Rosco is also a generic tool – I tried it with the RDF calendar schema and it works – although the schema itself doesn’t have any domains more specific than rdf:Resource.
So something along the lines of schemarama can do a more interesting sort of validation – you can specify that when you find a pacticular thing (identified by a query, so that could be class or something more complex such as by the presence of a series of properties), then you want it to match a certain pattern (also by a query). So this would include any namespaces you chose, and wouldn’t be restricted to ones from a particular schema. However, I think advances in this direction probably need queries that handle optional clauses which my version of squish doesn’t do yet. While waiting for shellac’s Super Query Engine 57 in Java, Rosco’s version of RDF document schema checking is useful for debugging purposes (why isn’t this file working in my viewer?) and for lightweight checking of RDF documents generally (especially as the schema is improved and updated).
As for query, I liked darobin’s metaphor: <darobin> “I see the interest in the approach of having a query that’s a graph with missing bits, so you dip in in the graph you’re querying and the interesting bits stick to it”.
Rosco of course was the bumbling sheriff from the Dukes of Hazzard…
The whole thing is running off ‘Tinkling’, my tiny java RDF api, which is now in CVS (finally) but needs a whole lot of polishing…

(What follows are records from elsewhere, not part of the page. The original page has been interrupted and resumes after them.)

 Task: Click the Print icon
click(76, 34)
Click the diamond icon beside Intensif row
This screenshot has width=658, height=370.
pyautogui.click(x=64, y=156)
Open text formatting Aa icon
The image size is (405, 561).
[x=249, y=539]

Sean Palmer’s come up with a nice interface to my FOAF/codepiction database, in the process finding a bunch of bugs, mostly now fixed. I’m very interested in the notion of these ‘gettable web services’ for RDF data, as it gets around some of the issues with size and hosting…not everyone has the inclination to have their own crawled FOAF or RDF databases, but some do, and finding out what’s out there in those databases is very handy for creating more data, and actually finding things out (like Sean’s weblog location for example).
I was inspired to write up the image annotation tool a bit more, as it uses these sorts of services. It strikes me that a simple interface to an addressbook or other local database would be simple enough to do, and would be a great resource for cataloguing pictures. You wouldn’t have to make the information gettable via a query language, either – most of the services used by the photo demo are searched via a keyword appended to a url returning RDF/XML, which leaves the intermediate steps pretty undefined. Danbri’s wordnet in RDF/XML service is an excellent example of this sort of service, and very useful for saying, this is a cat, this is a beer, using a vocabulary that others can also use.
So a webservice-like interface to RDF data sources not only makes it easier to find out what existing information is out there about a person, say, but also in a way provides a vocabulary for talking about this person – a sort of TAP for the non-famous. I’ve found that when cataloging, you find a bunch of existing data about clearly (to the human eye) the same person, but as far as the machine is concerned, about different people (different mbox_sha1sum, generated from a different email address).
In some cases this distinction might be deliberate; in others, it’s just because people use different email addresses or versions of one email address. In this latter case it’s nice to be able to see what has already been catalogued under each identifier. We can’t show mbox, but pictures make quite a nice visual cue (thanks MartinP :). There may still be several of course, but often that narrows it down. Even better would be if we could say this is my preferred identifier, an idea that’s been suggested a couple of times on the foaf list. That’s getting quite close to the Topicmaps published subject identifier idea.
There’s a danger that this sort of thing might turn into a registry of sorts, but it’s better to think of it as a vocabulary, like TAP, or wordnet (but unlike the latter, for individuals, not classes of things). And there will be many of them, not just one. Maybe they could compete on quality or trustableness, or smushing quality, or inferencing capablity.
I also had an interesting chat with lilo from freenode, on using FOAF and related vocabularies to describe groups, projects and people on IRC. And interesting stuff about online identity and voting from urgen (I’m very interested in electronic voting and the various issues with it). And edd on smushing…and ericp on encoding RDF ‘contexts’ using SOAP envelopes…and ephidrina about CCC (should have gone to that). Last night as well, chatting with damian and max and danbri about ‘RDFPath’ and XSLT and those possibilities – damian wants to implement that. Oh and balloons, and more balloons and light writing photographed by max.
But really it’s just far too hot to code or do anything….